Voters also expect the forecast Coalition cuts to the public service, with 53% expecting they will lead to poorer services, although 37% of Liberal voters think they will make no difference, compared to 31% who think they’ll make services worse and 25% who think they’ll improve them. There’s a similar divide around levels of concern about public sector job cuts — 26% of voters say they’re “not really concerned” about them, compared to 23% each who say they’re “very” or “somewhat” concerned, but 42% of Liberal voters say they’re not really concerned.
Thirty per cent of voters believe “many of the Commonwealth public sector functions should be outsourced to private companies” but 48% disagree; nor, surprisingly, is there much higher support for outsourcing public sector functions to charities and NGOs — 32% agreement to 42% disagreement.

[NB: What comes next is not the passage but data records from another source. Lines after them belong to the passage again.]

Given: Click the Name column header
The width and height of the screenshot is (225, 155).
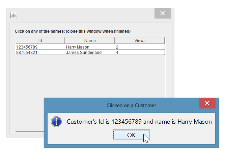Looking at the screenshot, I should click(90, 40).
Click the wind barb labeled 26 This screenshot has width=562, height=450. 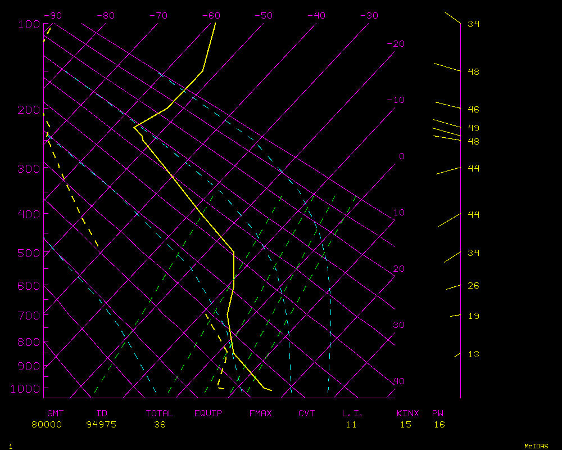(453, 288)
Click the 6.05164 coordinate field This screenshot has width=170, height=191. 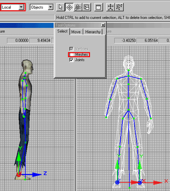(147, 41)
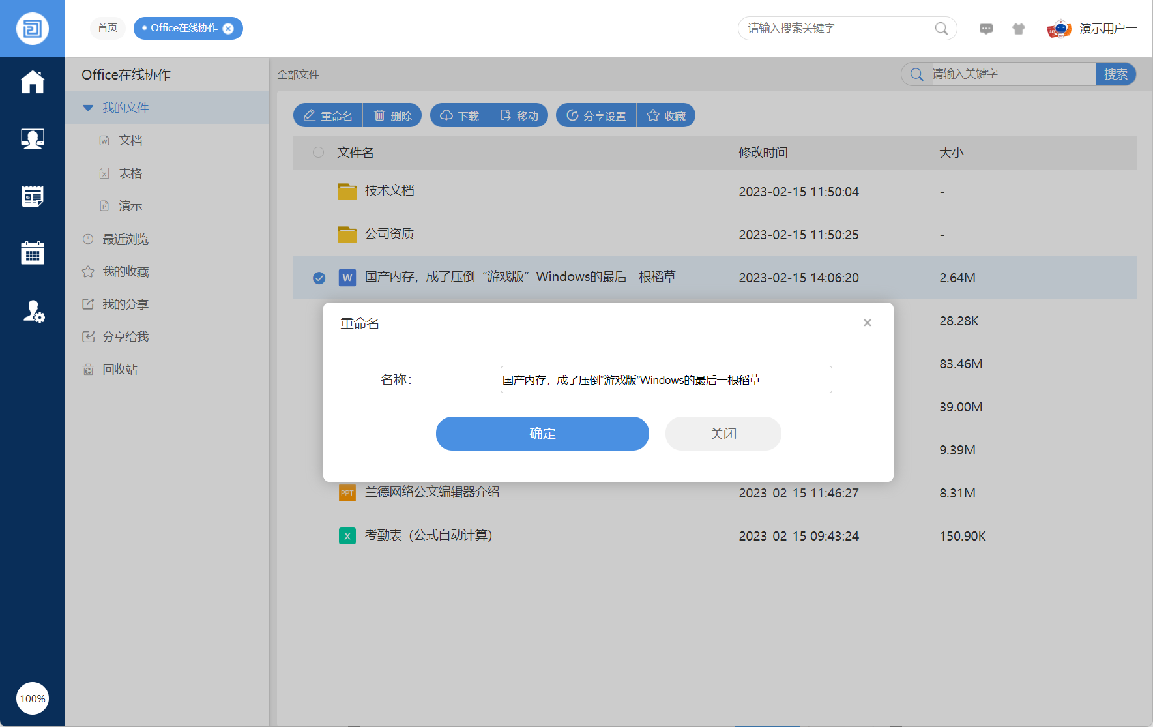1153x727 pixels.
Task: Click the shirt theme icon in header
Action: coord(1018,29)
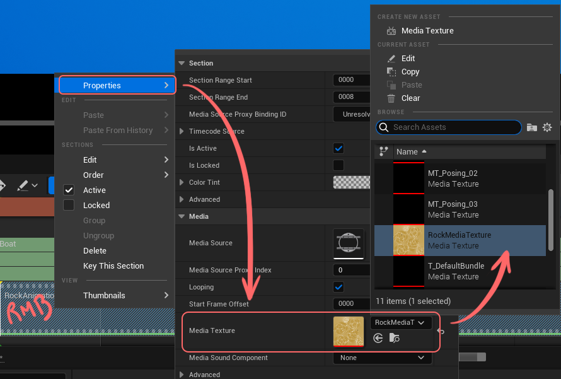Expand the Timecode Source property
Image resolution: width=561 pixels, height=379 pixels.
[x=182, y=131]
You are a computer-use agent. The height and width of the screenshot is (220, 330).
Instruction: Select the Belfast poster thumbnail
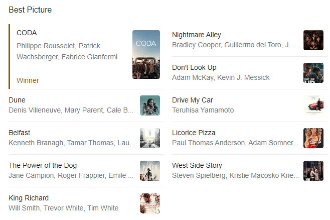[149, 138]
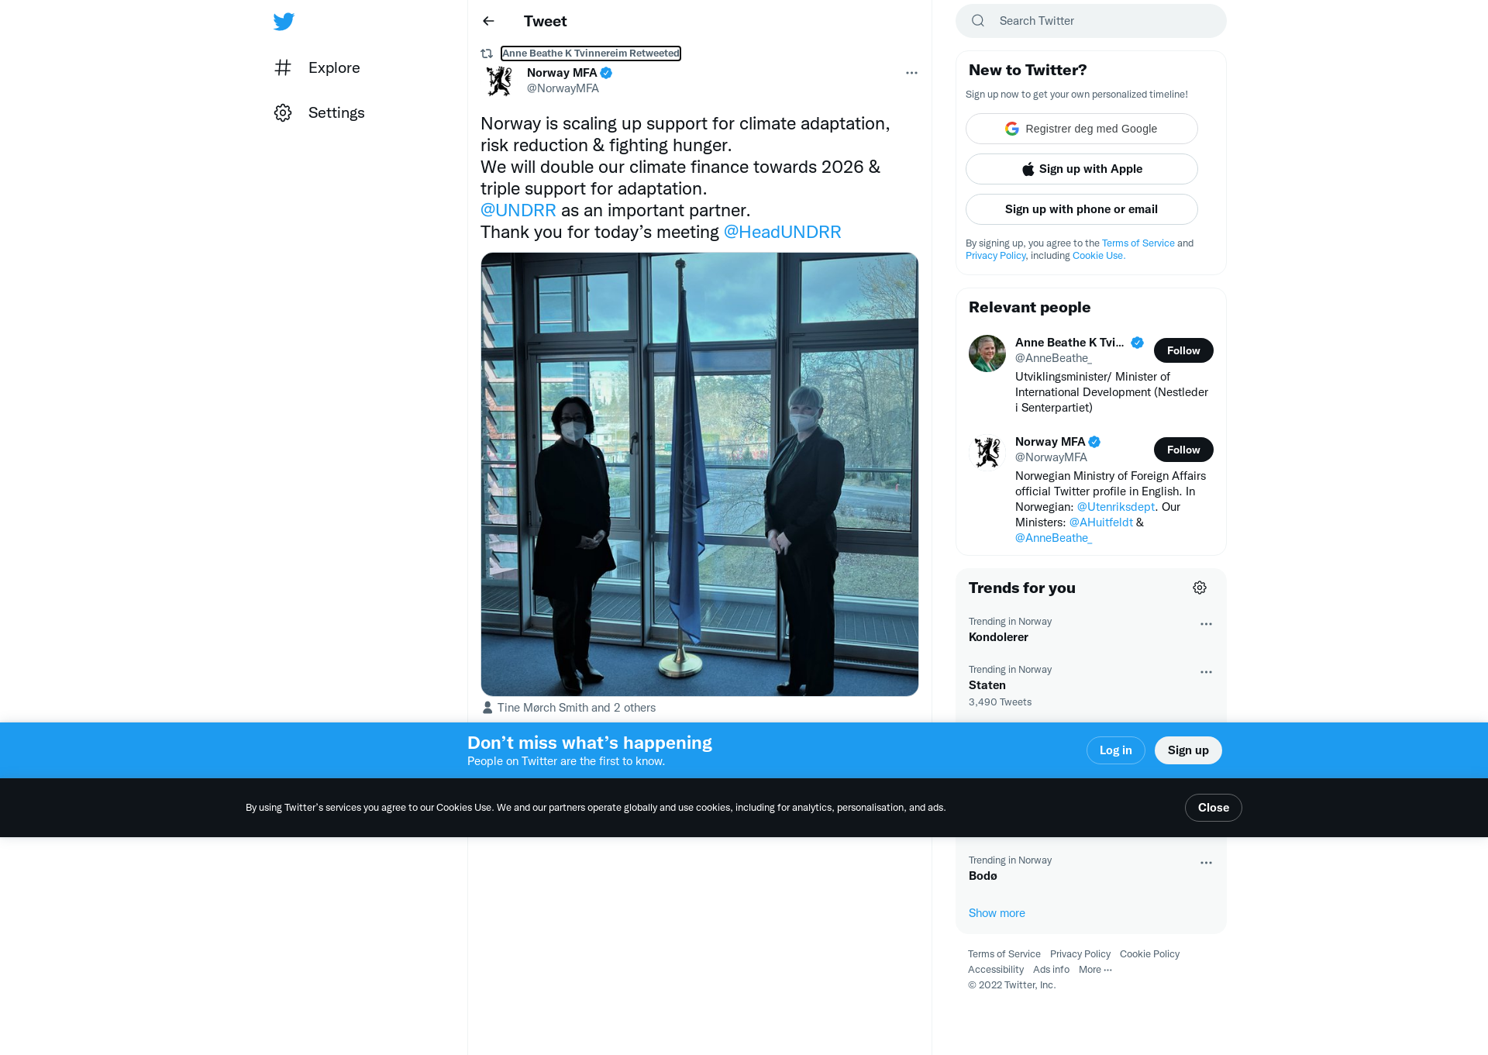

Voters are also divided on whether an Abbott government would make them worse off — 32% say it will, 30% say they expect to better off and 24% think there’ll be no difference. But voting intention heavily skews the results, with Liberal voters strongly expecting to be better off and Greens and Labor voters expecting to fare poorly.
On voting intention, there’s only been fractional shifts in the primary vote: the Coalition is still on 49%, Labor on 32% and the Greens on 10%, for a two-party preferred outcome back to 56-44%.